CLグループステージ全勝のアヤックス。各ポジションのプレーを継承する伝統のスタイルは健在

  • 西部謙司●文 text by Nishibe Kenji
  • photo by Getty Images

 3年前のフレンキー・デ・ヨングとはタイプが違う。ただ、エドガー・ダービッツやトマーシュ・ガラーセクのような守備力とハードワークの名選手もいたので、アヤックスに全くいなかったわけではない。

 アルバレスはビルドアップ時にはむしろデコイ(おとり)になっていて、彼自身が局面を動かすというよりも、定石どおりのライン間に立って相手を引きつけ、前方へのパスはCBのマルティネスやインサイドハーフから下りてくるライアン・フラーフェンベルフに任せている。
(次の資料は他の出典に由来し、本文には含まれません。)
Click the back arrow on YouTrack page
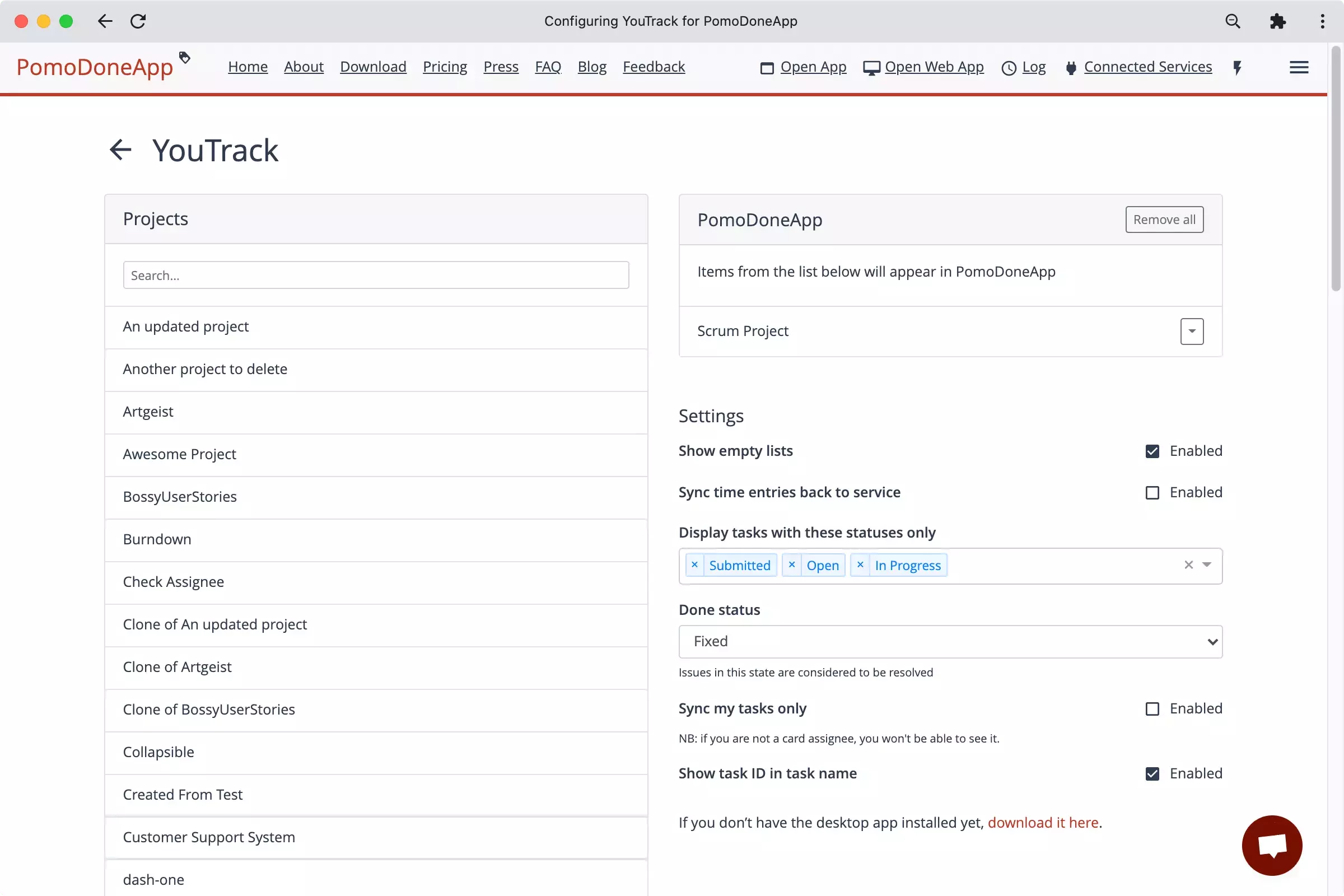This screenshot has width=1344, height=896. pyautogui.click(x=120, y=150)
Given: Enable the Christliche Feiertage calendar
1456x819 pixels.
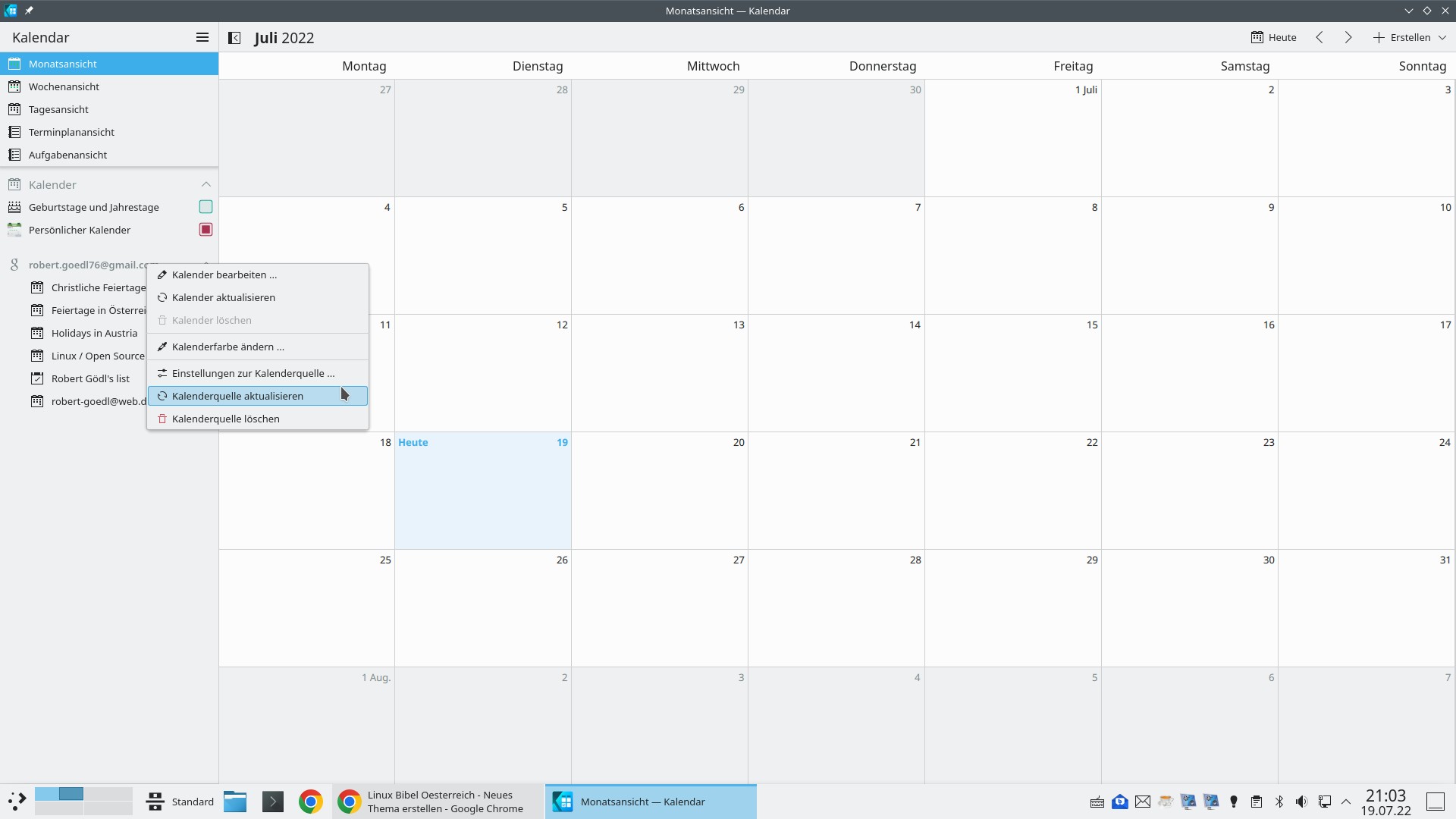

 19歳のインサイドハーフ、フラーフェンベルフも異質なタイプだ。機敏な技巧派が定番のポジションにしては190㎝と例外的な長身である。ユース出身、あのクラレンス・セードルフの最年少デビュー記録を塗り替えた逸材。アヤックスのインサイドハーフにしては大きすぎる感じがするけれども要件は満たしている。狭いエリアでボールをコントロールして捌く能力は高く、フランク・ライカールトの後継者なのかもしれない。

 左利きの右ウイング、アントニーも注目の21歳。チェルシーへ移籍したハキム・ツィエクの後釜だが、クイックネスはアントニーのほうが上だろう。同じブラジル人のネレスとポジションを争うが、ネレスは左が多いので棲み分けはできている。

 さて、現在の注目選手の紹介に過去の名手たちを引き合いに出したのにはわけがある。アヤックスにはそれぞれのポジションにモデルとなる先人がいて、先輩たちの技術を伝承していく手法を採っているからだ。

【変わらない「遊び」】

 アヤックスの戦術的な骨格は決まっている。多少の紆余曲折はあったにしても、大まかに言えば1960年代あたりから変わっていない。年季の入り方はバルセロナ以上で、自らのプレースタイルへの信頼で突出した存在と言える。それぞれのポジションに求められるプレーが決まっているので、継承が可能だ。

 1998年フランスW杯のオランダ代表は、レジェンドOBをスタッフに加え、「スモール・ティップス」を伝える手法を導入していた。チーム全体の戦術はもうほぼ決まっているので、それよりも各ポジション特有の技術を伝えることに重きを置き始めたわけだ。